Keine Übermodifizierung auf Basis der EU-Richtlinien!

10.03.2010

Der ZGV lehnt die von der Europäischen Kommission in ihrer aktuellen Konsultation zur Diskussion gestellten IFRS für KMU ab. Dieser Rechnungslegungsstandard ist fachlich und ordnungspolitisch verfehlt. Er wird den Bedürfnissen des Mittelstandes nicht gerecht und verursacht stattdessen übertriebene Bürokratie und Kosten.

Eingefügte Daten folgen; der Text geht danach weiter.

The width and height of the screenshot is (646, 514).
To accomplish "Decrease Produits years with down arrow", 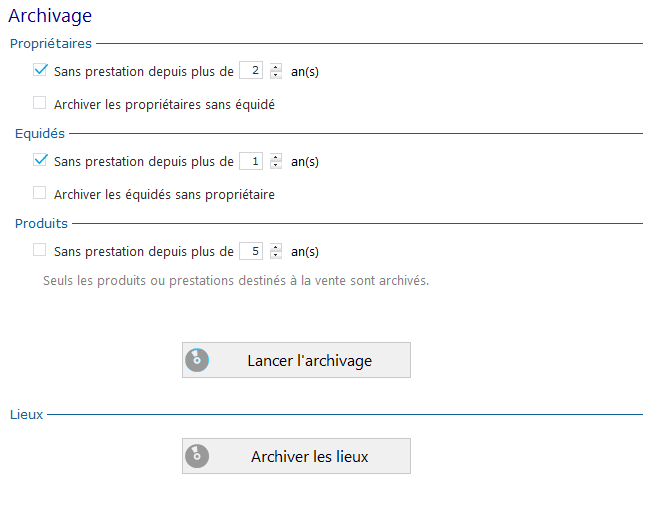I will coord(276,255).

Erst wenn Klarheit über die Rechnungslegungszwecke und die Bedürfnisse der Adressaten besteht kann ein modernes Rechnungslegungssystem auf Basis der EU-Richtlinien entwickelt werden. An dieser Stelle darf keine Übermodifizierung stattfinden.

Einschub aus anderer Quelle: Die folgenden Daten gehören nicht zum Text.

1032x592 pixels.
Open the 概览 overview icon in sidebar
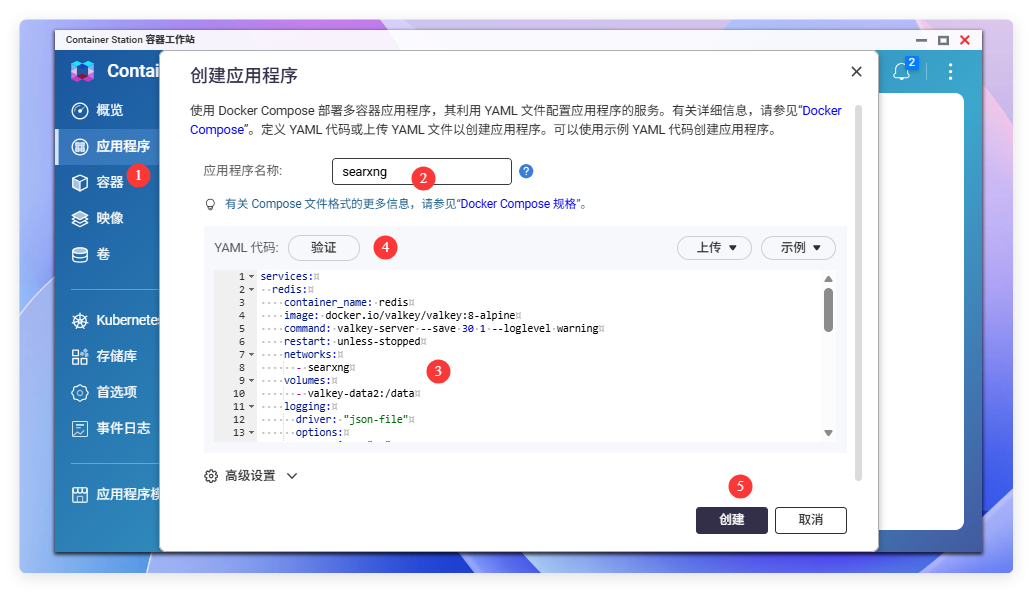(x=79, y=110)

„Den Bedürfnissen des Mittelstands wird dabei am ehesten eine Rechnungslegung mit vorsichtiger Zahlungsbemessung gerecht, die dem Gläubigerschutz, der Kapitalerhaltung, der Bemessung von Steuern und Ausschüttungen zweckdienlich ist“ stellt ZGV-Präsident Wilfried Hollmann klar. Gerade die Erfahrungen aus der Finanzkrise sollten zur Renaissance des Gläubigerschutzes und der Kapitalerhaltung führen. Rein informationsgetriebene IFRS-Standards seien daher für den Mittelstand entschieden abzulehnen. Zudem würden die zentralen Zielsetzungen der demokratischen Rechtssetzung, der Harmonisierung, der Subsidiarität und des Bürokratieabbaus verletzt. Die Standardsetzung für den Mittelstand sollte keinesfalls auf dem privat organisierten IASB übertragen werden.

Der ZGV kritisiert zudem, dass nach wie vor im IAS 32 die Bewertung von Genossenschaftsanteilen als Eigenkapital nicht sichergestellt ist.